As an adult, I find it more difficult to have this kind of freedom while creating. Perhaps I ponder too long or analyze what I am about to do too much or just feel afraid to take these kinds of risks. It sounds easy enough to do. But why do I find it so difficult at times? I long for those moments when I don’t have to think about whether people will like the work or not, whether they will sell, not trying to waste expensive art materials or whether they will touch someone in a special way. In her book Walking On Water, author Madeleine L’Engle says “A lot of my adult life has been spent in trying to overcome this corruption, in unlearning the dirty devices of this world, which would dull our imaginations, cut away our creativity. So it is only with the conscious-unselfconsciousness of a child that I can think about theories of aesthetics, of art, particularly as these touch upon my questions about life and love and God.”

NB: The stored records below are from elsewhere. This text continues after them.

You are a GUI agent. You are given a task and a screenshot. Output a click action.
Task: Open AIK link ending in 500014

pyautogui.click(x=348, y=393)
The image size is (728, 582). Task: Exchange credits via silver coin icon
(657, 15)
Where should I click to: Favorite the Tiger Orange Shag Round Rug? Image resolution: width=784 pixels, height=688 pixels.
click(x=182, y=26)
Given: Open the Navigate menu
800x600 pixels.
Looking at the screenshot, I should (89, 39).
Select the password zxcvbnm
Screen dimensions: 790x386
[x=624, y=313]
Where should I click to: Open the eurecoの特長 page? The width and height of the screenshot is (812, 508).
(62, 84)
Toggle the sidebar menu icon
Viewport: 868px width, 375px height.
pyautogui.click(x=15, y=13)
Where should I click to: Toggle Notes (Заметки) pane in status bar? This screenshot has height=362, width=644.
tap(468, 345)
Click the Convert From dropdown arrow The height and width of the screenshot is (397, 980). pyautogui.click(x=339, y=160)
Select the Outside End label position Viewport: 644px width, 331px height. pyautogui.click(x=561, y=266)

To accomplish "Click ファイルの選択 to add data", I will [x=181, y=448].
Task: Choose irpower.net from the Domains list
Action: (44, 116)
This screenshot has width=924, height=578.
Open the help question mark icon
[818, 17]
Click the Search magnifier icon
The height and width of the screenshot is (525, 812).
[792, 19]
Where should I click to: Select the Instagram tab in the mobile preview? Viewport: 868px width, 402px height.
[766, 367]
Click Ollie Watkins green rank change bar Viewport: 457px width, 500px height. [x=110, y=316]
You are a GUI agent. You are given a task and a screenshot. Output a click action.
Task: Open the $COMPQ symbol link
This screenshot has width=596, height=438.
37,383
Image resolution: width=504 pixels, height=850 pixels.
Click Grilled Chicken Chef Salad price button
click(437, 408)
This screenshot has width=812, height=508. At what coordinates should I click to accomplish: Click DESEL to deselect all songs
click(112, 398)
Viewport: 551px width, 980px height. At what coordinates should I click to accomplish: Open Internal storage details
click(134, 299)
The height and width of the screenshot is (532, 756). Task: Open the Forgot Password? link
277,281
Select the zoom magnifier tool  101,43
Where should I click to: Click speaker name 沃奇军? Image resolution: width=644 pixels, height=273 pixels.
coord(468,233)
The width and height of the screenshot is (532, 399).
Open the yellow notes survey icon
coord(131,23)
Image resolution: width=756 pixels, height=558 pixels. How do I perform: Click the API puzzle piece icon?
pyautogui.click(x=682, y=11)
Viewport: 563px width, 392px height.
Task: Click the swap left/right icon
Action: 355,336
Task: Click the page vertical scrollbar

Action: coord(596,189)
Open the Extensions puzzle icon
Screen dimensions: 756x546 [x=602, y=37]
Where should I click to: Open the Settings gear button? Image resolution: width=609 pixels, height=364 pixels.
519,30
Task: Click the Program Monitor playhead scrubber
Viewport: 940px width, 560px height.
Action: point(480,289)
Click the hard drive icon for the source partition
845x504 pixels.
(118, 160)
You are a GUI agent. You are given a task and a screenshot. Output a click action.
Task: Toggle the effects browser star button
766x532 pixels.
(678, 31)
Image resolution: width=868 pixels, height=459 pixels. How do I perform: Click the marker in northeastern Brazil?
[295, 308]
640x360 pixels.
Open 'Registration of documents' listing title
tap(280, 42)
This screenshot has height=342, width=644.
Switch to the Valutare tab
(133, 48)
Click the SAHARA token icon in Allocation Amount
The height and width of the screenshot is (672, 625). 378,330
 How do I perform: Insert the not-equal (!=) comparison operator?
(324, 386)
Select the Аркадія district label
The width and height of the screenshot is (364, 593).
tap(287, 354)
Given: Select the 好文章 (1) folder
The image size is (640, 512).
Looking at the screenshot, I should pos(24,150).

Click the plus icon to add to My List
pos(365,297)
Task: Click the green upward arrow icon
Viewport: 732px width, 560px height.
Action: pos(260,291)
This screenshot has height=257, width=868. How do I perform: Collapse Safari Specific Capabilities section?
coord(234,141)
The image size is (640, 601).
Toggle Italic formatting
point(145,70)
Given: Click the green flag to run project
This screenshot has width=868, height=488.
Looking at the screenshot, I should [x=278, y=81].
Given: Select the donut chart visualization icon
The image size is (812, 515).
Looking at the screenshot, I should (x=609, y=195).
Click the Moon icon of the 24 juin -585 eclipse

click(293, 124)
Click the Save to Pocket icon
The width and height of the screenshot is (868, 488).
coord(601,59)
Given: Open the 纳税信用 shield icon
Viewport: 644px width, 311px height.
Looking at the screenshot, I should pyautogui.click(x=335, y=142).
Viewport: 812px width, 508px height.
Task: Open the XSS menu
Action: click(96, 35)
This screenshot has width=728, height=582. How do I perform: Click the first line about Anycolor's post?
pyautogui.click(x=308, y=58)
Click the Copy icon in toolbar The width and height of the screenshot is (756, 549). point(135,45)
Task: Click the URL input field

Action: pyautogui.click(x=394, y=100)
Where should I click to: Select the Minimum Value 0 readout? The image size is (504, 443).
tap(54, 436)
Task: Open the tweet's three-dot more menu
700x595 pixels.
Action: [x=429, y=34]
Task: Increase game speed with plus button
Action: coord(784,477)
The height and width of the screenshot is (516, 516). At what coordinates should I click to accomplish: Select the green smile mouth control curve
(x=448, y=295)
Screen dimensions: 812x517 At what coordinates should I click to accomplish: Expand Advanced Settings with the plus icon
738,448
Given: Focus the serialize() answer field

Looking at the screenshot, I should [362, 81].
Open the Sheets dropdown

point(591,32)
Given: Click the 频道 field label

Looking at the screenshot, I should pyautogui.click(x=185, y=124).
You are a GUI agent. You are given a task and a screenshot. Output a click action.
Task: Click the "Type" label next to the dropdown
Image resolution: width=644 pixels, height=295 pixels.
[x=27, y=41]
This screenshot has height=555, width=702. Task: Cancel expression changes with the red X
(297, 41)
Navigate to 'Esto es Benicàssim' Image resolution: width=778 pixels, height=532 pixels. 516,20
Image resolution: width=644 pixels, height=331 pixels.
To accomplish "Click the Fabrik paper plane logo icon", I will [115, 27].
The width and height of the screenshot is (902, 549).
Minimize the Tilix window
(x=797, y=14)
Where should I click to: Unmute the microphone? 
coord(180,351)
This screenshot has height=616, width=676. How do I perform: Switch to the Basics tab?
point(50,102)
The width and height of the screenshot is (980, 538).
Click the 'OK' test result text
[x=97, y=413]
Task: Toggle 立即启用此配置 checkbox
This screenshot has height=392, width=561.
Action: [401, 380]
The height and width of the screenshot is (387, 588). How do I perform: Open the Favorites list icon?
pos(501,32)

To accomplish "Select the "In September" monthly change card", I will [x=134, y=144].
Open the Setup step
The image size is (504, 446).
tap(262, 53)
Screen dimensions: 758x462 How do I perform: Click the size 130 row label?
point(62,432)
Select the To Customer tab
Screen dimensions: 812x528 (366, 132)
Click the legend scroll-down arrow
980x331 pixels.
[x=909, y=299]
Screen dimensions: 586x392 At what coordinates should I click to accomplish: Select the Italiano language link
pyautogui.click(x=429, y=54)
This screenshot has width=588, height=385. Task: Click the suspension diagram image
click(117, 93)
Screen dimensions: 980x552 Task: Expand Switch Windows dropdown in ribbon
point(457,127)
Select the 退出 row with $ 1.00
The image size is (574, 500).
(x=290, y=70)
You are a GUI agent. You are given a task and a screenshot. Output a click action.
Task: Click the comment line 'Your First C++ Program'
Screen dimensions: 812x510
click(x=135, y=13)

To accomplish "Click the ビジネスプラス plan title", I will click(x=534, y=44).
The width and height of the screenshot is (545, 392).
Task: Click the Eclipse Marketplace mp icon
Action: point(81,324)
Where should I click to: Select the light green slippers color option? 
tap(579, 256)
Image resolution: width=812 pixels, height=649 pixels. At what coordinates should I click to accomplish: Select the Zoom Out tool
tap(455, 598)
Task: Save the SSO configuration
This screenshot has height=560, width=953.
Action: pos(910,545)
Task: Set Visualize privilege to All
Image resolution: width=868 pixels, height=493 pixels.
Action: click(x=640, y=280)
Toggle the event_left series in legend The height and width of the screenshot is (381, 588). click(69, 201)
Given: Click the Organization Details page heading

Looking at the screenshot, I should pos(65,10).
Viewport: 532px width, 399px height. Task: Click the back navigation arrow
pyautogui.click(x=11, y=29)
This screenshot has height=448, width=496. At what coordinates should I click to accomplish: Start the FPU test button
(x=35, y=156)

Because some of these children’s works were given to me in person, I fondly remember the enthusiasm, joy and love that was expressed in the act of giving. What can be more precious than receiving something made by another human being that was done with love? I hope to have this kind of pure, innocent and giving heart as I continue to create. I am humbled by these beautiful selfless acts of kindness and love which reflect the ultimate gift – God giving us His only Son so what we would have eternal life.